Appearance
Site Interaction
Some workflows can only be done by a human clicking through a website. There's no CLI, no public API, no way to script it. But the website's frontend talks to a backend API — and if you can discover that API, you can drive it directly.
Problem: You Don't Know What API the Site Uses
Most sites have no documented API. You need to figure out what endpoints exist, what they accept, and what they return.

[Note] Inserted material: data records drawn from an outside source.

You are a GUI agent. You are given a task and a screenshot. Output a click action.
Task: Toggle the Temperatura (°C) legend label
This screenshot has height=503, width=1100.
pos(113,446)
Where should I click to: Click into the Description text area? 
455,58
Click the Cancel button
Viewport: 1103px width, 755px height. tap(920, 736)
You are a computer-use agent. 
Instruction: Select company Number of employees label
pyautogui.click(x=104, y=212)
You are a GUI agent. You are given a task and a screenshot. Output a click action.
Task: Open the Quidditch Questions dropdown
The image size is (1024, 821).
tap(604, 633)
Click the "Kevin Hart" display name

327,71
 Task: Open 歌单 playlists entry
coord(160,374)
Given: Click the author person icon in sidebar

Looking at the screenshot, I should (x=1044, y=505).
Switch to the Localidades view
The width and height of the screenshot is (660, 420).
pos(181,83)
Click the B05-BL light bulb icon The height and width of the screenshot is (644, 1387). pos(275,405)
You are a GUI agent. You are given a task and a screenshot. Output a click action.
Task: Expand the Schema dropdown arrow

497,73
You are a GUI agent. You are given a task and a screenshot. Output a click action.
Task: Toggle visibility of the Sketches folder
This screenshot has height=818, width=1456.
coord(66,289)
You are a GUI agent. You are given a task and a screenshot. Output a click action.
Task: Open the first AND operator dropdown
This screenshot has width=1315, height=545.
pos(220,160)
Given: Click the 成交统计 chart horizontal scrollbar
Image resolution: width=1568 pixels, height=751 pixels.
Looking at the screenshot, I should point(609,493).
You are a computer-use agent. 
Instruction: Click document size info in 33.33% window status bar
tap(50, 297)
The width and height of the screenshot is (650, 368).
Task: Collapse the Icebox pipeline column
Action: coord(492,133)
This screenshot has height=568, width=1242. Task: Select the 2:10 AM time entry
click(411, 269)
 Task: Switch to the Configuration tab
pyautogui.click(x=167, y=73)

Solution: scout the site by intercepting network traffic. Launch the browser, click through the workflow manually, and watch what the frontend calls:
javascript
page.on("response", async (res) => {
const url = res.url();
if (!url.includes("/api/")) return;
const body = await res.text().catch(() => "");
console.log(
`[${res.request().method()} ${res.status()}] ${url}`,
);
if (body.length < 1000) console.log(` ${body}`);
});This reveals endpoints, request shapes, and response formats. These endpoints are stable — the frontend depends on them.
Trial each step independently before combining into an end-to-end script.
Problem: You Need to Automate Actions on the Site
Once you know the API (or if there isn't one), you need to drive the site programmatically.
Solution A: call the API via page.evaluate(() => fetch(...)). This is the preferred approach — faster, more resilient to UI redesigns, and auth headers are included automatically because fetch runs in the page context:
javascript
// GET
const items = await page.evaluate(async () => {
const res = await fetch("/api/items");
return res.json();
});
// POST with JSON
const result = await page.evaluate(async (payload) => {
const res = await fetch("/api/items", {
method: "POST",
headers: { "Content-Type": "application/json" },
body: JSON.stringify(payload),
});
return { status: res.status, body: await res.json() };
}, { name: "new item", value: 42 });Solution B: drive the UI directly. Some actions have no API equivalent — CAPTCHAs, OAuth flows, drag-and-drop, file inputs that trigger client-side processing:
javascript
await page.locator('button[aria-label="Submit"]').click();
await page.locator('input[name="email"]').fill("a@b.com");
await page.locator('input[type="file"]').setInputFiles("f.zip");When to use which:
| API | UI |
|---|---|
| Fast — no rendering or animations | Slow — waits for DOM updates |
| Resilient to UI redesigns | Breaks when selectors change |
| Can't solve CAPTCHAs or OAuth | Can handle any visual interaction |
Prefer API. Fall back to UI when necessary.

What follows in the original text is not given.